In Dramatis Personae one immediately rang a bell with me – ‘L’Heure Bleue’ with its mention of ‘Evening in Paris’ scent, which my mother used, too.
We found the sadness of ‘Before me a Desert’ and ‘Spring Blush’ most affecting.
The Lost Language of Shadows — the second section — kicks off with two stunners. ‘Flora of Arras’ is as disturbing and distressing as much of the poetry that came out of the First World War, including that of Edward Thomas himself. It is a little gem of a tour de force.
‘Duty of Care’, describing those heart-breaking ranks of white headstones, paints a panorama repeated in miniature in our village graveyard, where there are two ranks of servicemen’s graves, with grass and perennial beds tended exactly as you describe. The couple of rows here, in this tiny, quiet village, reflecting the acres and acres at Bayeux, somehow enhance poignancy.
‘Passchendale Farm’ is another thump to the heart when you get to the final line, the earth ‘unnaturally fertile and black’. And not only because of the thousands of tons of nitrogenous ordnance that fell…
‘Petri Dish’ is perhaps the most important poem in the book. Or it carries the most important message ... [as] a metaphor for the state of the planet.
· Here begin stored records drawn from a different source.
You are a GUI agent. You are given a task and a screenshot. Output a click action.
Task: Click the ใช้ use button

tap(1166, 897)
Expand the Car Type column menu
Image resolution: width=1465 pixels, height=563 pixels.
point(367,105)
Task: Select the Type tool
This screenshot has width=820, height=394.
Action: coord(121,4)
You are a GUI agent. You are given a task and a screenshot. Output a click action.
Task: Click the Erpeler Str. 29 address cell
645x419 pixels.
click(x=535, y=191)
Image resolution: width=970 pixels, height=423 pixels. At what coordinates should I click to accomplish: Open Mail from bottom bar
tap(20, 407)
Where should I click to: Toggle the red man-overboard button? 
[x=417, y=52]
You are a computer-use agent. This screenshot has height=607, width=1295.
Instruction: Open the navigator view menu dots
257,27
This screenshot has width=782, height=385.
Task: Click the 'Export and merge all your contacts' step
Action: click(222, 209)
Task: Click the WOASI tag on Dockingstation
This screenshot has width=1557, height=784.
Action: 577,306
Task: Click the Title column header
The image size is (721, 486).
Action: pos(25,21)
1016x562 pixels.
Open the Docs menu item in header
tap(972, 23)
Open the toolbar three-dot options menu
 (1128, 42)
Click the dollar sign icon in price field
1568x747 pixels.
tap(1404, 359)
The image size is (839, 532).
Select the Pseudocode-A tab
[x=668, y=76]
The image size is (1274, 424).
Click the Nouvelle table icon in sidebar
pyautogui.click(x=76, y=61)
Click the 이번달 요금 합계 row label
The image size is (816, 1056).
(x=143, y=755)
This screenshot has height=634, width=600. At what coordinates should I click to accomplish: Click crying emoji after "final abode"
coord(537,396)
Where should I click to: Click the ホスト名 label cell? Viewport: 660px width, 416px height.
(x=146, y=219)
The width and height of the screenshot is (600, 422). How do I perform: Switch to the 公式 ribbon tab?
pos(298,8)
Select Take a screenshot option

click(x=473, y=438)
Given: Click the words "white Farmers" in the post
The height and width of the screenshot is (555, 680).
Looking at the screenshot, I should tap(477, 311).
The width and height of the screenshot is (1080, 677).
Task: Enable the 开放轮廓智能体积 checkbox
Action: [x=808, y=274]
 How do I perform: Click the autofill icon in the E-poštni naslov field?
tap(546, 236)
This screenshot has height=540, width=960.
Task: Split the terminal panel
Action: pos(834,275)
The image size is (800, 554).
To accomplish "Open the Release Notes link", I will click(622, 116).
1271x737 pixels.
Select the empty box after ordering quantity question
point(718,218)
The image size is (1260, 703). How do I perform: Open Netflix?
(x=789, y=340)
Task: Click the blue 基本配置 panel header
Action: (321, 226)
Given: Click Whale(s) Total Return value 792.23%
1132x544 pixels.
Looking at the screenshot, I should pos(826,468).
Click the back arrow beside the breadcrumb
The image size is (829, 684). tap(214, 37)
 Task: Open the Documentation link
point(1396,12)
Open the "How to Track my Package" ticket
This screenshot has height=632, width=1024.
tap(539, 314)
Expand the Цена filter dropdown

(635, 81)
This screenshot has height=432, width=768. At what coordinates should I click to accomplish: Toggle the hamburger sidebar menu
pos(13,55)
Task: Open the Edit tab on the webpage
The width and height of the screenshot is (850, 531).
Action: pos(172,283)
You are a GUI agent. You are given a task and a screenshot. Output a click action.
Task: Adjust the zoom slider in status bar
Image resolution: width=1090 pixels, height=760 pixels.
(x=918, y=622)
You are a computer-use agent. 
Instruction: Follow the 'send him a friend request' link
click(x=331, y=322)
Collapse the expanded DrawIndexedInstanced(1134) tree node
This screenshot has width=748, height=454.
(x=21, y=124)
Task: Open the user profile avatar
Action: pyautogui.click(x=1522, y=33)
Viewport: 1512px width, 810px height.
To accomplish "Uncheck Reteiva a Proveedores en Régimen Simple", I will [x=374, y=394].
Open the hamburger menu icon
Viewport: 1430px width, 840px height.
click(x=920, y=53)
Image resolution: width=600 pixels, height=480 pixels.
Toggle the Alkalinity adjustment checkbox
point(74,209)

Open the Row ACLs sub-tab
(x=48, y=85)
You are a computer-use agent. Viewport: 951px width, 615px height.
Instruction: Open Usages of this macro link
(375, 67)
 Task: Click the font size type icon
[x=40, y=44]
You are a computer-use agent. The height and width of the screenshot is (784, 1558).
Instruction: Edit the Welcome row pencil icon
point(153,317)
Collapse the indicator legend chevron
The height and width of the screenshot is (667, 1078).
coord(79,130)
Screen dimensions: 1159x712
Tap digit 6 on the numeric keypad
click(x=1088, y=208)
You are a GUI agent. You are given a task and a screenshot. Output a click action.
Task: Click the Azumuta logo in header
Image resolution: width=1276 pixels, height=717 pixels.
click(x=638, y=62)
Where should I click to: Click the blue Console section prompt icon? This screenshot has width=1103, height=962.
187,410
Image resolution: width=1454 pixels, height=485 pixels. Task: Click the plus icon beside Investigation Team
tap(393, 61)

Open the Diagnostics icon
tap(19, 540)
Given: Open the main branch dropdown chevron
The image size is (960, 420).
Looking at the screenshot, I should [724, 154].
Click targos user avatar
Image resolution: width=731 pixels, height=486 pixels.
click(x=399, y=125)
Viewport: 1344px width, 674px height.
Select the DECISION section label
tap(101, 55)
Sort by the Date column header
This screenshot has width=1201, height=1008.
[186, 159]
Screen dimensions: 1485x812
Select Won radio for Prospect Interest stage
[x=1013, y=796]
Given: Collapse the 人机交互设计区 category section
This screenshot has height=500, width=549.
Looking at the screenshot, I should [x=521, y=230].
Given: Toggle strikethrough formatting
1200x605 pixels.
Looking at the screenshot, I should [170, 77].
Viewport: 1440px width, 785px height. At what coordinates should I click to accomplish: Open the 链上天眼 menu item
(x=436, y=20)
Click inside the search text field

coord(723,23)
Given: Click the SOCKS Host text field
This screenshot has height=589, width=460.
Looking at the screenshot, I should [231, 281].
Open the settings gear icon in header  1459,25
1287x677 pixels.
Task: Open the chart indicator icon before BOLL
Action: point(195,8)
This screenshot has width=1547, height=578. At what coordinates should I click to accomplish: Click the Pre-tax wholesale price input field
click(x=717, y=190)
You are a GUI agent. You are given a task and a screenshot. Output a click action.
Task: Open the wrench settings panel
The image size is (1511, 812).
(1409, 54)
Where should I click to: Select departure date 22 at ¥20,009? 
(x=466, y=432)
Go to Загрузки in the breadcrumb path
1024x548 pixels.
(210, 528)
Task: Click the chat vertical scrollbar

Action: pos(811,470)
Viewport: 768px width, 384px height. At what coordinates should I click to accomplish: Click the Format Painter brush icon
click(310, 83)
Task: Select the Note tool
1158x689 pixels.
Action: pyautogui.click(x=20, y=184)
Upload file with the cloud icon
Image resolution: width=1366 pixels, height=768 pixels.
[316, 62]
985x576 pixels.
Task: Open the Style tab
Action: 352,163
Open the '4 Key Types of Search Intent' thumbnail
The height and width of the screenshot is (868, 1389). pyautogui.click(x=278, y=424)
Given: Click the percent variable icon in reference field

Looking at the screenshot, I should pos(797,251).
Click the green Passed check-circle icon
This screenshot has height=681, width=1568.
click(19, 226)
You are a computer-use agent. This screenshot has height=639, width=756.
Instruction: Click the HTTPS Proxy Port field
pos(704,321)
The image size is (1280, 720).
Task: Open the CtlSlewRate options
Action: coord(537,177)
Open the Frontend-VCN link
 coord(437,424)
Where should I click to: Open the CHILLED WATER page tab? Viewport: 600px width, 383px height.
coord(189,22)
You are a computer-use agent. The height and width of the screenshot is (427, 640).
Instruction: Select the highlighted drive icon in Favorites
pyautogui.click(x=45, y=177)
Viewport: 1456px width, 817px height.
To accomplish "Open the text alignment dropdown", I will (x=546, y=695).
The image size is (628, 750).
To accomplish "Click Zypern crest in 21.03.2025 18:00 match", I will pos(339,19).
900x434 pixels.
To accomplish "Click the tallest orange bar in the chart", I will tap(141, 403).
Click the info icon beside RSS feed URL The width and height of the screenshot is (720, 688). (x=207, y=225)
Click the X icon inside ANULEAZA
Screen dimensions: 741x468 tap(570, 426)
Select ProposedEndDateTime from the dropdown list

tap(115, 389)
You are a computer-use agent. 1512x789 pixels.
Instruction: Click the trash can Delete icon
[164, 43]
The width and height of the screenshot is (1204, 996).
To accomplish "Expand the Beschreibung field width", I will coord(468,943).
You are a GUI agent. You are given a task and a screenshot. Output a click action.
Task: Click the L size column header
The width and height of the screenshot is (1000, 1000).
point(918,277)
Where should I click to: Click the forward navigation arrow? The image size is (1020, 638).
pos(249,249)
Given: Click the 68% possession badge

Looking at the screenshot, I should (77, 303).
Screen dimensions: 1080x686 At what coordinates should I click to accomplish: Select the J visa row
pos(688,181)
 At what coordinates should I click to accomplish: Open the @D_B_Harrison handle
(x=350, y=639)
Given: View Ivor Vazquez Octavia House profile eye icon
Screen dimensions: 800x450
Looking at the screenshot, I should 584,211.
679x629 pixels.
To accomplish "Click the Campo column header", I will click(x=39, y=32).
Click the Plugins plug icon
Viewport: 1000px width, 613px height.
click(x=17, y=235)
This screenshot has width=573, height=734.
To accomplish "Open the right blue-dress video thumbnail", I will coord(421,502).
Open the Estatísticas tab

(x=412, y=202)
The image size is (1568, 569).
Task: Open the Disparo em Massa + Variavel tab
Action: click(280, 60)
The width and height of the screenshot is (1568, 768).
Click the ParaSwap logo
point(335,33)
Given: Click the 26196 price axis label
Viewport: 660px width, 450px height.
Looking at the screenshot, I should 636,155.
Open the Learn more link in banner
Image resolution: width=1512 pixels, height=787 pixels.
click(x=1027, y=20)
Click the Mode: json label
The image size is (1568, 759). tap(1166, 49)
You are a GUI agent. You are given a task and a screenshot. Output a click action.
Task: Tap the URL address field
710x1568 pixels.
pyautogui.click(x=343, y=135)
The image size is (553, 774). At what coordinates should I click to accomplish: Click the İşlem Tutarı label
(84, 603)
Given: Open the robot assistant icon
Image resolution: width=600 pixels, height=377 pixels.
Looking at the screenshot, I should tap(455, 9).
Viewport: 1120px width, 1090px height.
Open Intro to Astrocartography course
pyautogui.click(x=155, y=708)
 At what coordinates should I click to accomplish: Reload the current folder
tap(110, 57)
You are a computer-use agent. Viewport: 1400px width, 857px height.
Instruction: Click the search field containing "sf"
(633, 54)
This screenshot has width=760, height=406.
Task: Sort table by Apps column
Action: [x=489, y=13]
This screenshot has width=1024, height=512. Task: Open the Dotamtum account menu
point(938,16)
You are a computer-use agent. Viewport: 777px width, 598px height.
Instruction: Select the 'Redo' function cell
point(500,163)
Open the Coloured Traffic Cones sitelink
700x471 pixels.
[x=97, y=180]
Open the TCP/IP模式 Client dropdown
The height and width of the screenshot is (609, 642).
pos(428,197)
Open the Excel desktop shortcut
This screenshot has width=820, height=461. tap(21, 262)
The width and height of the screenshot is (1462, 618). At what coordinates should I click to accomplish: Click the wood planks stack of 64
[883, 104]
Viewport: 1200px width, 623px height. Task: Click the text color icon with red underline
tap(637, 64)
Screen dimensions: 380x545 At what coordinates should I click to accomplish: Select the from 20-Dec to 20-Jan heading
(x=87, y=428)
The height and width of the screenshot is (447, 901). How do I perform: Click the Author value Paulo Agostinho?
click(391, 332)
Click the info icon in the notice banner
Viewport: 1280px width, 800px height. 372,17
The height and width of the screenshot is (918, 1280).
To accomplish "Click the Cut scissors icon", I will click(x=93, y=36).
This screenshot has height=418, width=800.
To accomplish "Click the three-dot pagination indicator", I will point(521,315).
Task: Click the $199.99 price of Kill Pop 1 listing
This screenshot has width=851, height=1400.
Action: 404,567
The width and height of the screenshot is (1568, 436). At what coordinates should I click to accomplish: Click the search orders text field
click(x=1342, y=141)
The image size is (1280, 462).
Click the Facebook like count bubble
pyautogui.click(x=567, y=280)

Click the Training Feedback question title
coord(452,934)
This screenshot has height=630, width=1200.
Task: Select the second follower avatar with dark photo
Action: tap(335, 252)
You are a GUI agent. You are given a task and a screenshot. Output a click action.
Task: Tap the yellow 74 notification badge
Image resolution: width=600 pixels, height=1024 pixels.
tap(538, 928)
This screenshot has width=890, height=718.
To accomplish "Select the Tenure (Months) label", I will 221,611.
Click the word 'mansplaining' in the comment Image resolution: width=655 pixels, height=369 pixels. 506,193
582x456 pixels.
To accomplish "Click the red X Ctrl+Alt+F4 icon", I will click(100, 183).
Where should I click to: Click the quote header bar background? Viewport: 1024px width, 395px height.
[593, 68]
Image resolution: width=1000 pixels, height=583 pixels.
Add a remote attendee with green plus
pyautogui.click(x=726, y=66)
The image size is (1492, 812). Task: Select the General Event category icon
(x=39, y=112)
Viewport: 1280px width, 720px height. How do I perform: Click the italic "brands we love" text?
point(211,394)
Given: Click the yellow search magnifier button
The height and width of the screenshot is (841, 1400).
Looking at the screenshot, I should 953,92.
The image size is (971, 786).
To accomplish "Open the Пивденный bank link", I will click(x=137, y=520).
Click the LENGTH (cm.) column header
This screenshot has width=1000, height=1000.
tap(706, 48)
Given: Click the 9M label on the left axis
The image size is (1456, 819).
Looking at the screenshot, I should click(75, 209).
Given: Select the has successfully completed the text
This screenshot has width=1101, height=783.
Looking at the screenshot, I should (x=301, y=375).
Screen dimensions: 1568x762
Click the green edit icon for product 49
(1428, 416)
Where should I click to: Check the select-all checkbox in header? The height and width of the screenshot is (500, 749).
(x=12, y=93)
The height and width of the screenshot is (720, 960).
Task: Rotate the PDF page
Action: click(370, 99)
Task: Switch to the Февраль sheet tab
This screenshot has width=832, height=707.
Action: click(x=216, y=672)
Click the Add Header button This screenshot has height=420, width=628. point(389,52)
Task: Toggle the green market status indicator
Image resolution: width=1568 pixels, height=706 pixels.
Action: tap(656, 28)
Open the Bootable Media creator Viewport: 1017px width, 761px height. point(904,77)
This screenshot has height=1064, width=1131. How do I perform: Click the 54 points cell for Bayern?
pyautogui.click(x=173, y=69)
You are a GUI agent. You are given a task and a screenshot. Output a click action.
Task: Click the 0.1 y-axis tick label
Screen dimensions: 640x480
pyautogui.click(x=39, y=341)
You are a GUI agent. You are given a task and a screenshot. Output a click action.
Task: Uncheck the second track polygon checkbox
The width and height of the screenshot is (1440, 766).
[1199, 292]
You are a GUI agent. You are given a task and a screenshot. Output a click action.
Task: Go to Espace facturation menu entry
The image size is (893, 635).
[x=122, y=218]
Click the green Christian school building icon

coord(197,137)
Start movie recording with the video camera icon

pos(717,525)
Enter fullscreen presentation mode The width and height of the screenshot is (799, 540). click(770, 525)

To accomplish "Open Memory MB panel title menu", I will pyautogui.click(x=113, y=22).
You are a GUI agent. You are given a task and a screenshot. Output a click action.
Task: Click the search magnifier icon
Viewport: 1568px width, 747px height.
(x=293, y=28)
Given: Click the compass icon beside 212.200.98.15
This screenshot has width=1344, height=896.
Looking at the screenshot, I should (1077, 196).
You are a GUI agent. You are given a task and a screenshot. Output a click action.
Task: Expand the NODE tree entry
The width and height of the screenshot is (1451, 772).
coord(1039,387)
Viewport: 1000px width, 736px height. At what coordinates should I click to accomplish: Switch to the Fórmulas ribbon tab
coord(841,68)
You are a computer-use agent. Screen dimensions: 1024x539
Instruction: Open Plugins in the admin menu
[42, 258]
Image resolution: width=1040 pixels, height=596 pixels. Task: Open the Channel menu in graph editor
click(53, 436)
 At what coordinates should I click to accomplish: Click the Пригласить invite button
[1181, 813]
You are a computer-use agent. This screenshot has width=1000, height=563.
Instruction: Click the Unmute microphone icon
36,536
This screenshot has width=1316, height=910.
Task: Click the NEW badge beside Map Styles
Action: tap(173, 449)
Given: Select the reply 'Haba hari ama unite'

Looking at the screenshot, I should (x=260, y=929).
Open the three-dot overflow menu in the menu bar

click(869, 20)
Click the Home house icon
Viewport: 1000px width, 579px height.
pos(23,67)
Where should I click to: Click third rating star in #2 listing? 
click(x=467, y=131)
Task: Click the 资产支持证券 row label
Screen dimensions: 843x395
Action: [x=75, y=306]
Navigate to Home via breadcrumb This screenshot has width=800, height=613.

And finally, ‘Uncharted’. We both liked this one very much, although it’s a cold, bleak stare into the eye of reality."
~ Heather and Roger Burt
NOCTURNES by David Olsen
"Nocturnes confirms David Olsen as a poet of increasing surety and depth. The language is fresh, supple and embodied. The snow that packs around silver birches is not so much weather as memory accruing in drifts and hollows, and we see the dark releasing stars ‘from cerulean confinement / to indigo liberty’. But the pressure on language is not only in finely tuned and distinctive imagery, but also in the interrogation of the medium of poetry itself: words.
How do they carry their load of emotional resonance, and how does this play into our illusions? How do we actually become language? How do the impressions of a scene cohere into narrative?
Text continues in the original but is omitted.